La deuxième stratégie a exigé en premier lieu d’établir la structure moléculaire des
monomères ou encore des nucléolipides afin qu’ils forment une monocouche à l’interface
air-eau. La première génération de molécules synthétisées comportait deux monomères :
THY et DAP et deux nucléolipides : C4-THY et C6-THY. Parmi ces quatre molécules,
aucune n’a formé de film de Langmuir à l’interface, et ce, même en modifiant la
composition de la sous-phase. Deux nouveaux nucléolipides ont fait partie de la seconde
génération de composés. Le premier, le C6-EG-THY ne possédait pas de chaîne
hydrophobe assez longue pour permettre à la molécule de bien s’ancrer à l’interface air-eau
et de former un film de Langmuir. Le deuxième, le C12-EG-THY, avec l’augmentation de la
longueur de la chaîne hydrophobe s’est avéré efficace pour la formation de monocouche.

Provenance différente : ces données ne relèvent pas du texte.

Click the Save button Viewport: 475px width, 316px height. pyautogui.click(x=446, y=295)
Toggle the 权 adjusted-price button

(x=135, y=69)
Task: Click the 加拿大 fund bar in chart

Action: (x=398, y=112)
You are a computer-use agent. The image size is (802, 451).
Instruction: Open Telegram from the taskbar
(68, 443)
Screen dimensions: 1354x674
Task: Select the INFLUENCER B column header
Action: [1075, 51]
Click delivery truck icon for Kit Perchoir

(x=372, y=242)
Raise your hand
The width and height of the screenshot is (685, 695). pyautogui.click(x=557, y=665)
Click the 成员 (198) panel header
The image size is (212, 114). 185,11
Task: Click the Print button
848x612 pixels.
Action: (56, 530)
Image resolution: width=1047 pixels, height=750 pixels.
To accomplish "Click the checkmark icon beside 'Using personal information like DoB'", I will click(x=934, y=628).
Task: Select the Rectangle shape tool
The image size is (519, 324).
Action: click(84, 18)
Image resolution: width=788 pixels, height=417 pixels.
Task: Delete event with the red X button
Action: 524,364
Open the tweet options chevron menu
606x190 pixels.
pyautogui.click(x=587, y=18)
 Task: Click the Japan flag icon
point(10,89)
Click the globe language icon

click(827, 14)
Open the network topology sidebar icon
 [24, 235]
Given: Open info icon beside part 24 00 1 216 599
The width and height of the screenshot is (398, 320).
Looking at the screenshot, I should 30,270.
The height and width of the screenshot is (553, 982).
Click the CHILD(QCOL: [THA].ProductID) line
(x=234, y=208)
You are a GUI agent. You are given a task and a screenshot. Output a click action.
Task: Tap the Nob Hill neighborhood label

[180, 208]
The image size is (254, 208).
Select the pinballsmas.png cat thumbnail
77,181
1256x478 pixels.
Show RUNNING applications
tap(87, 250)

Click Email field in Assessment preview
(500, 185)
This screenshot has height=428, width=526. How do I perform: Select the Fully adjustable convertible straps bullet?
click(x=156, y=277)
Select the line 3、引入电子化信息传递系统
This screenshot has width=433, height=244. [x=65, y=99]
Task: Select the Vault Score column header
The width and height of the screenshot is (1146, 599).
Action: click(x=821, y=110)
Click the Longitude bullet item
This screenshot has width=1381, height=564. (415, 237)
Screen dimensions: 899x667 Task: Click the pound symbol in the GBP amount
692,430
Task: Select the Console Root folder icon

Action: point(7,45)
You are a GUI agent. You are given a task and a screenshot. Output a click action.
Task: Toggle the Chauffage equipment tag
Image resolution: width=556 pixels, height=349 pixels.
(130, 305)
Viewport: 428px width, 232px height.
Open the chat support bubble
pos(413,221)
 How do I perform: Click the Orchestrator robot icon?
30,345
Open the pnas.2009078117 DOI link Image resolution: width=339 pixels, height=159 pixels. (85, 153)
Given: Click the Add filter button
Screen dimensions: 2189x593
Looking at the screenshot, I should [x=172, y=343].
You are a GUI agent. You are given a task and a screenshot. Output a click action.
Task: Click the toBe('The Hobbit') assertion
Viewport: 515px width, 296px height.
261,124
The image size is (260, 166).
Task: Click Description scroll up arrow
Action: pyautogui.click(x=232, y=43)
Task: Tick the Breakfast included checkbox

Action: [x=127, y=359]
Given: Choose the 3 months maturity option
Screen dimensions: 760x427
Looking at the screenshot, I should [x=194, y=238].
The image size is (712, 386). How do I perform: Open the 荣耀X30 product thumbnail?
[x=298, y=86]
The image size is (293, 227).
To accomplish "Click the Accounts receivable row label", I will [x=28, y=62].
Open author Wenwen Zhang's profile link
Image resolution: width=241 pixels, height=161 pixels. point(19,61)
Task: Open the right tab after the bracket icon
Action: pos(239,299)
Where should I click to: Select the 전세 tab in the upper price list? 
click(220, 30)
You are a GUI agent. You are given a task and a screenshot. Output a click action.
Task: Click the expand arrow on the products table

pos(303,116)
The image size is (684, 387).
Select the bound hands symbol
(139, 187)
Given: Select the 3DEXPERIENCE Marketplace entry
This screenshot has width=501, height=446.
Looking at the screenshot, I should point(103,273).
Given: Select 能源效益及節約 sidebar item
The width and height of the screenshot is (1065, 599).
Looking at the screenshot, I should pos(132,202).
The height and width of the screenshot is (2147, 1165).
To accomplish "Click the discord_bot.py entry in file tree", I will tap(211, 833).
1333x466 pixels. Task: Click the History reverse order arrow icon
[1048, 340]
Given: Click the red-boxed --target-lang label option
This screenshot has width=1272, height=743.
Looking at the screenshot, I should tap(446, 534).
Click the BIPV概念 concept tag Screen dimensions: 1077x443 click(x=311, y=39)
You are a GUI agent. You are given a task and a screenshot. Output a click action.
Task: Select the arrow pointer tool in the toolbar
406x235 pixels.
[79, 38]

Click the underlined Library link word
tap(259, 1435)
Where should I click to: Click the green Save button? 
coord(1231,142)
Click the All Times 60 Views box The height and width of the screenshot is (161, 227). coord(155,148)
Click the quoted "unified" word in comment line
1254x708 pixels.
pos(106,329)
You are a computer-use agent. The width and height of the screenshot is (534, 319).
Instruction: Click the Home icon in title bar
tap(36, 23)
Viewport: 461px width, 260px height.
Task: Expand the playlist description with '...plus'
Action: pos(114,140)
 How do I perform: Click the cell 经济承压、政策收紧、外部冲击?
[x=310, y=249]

Les spectres obtenus par ATR montrent qu’il y a présence d’acide nucléique
complémentaire dans le film transféré. C’est la troisième génération qui a montré le plus de
potentiel. Les deux monomères, M-C12-Adé et M-C12-Thy forment des films de Langmuir
très stables et démontrent un appariement de bases avec les acides nucléiques.
Malheureusement, cette reconnaissance moléculaire ne se révèle pas sélective pour les
bases complémentaires. Le rapport molaire monomère/nucléotide se situe entre 1 et 2
environ, un rapport comparable à celui déjà obtenu pour l’interaction électrostatique de
notre première stratégie. Encore une fois ici, il serait nécessaire d’optimiser les conditions
expérimentales pour obtenir un appariement de bases complémentaires seulement, avant de
procéder à la polymérisation envisagée.
138
Les différentes approches expérimentales que nous avons évaluées au cours de ce
projet, de même que les résultats que nous avons tirés ou encore les observations qu’elles
ont permises, laissent présager beaucoup d’espoir de voir dans l’avenir rapproché des
polymères ADN-mimétiques disponibles.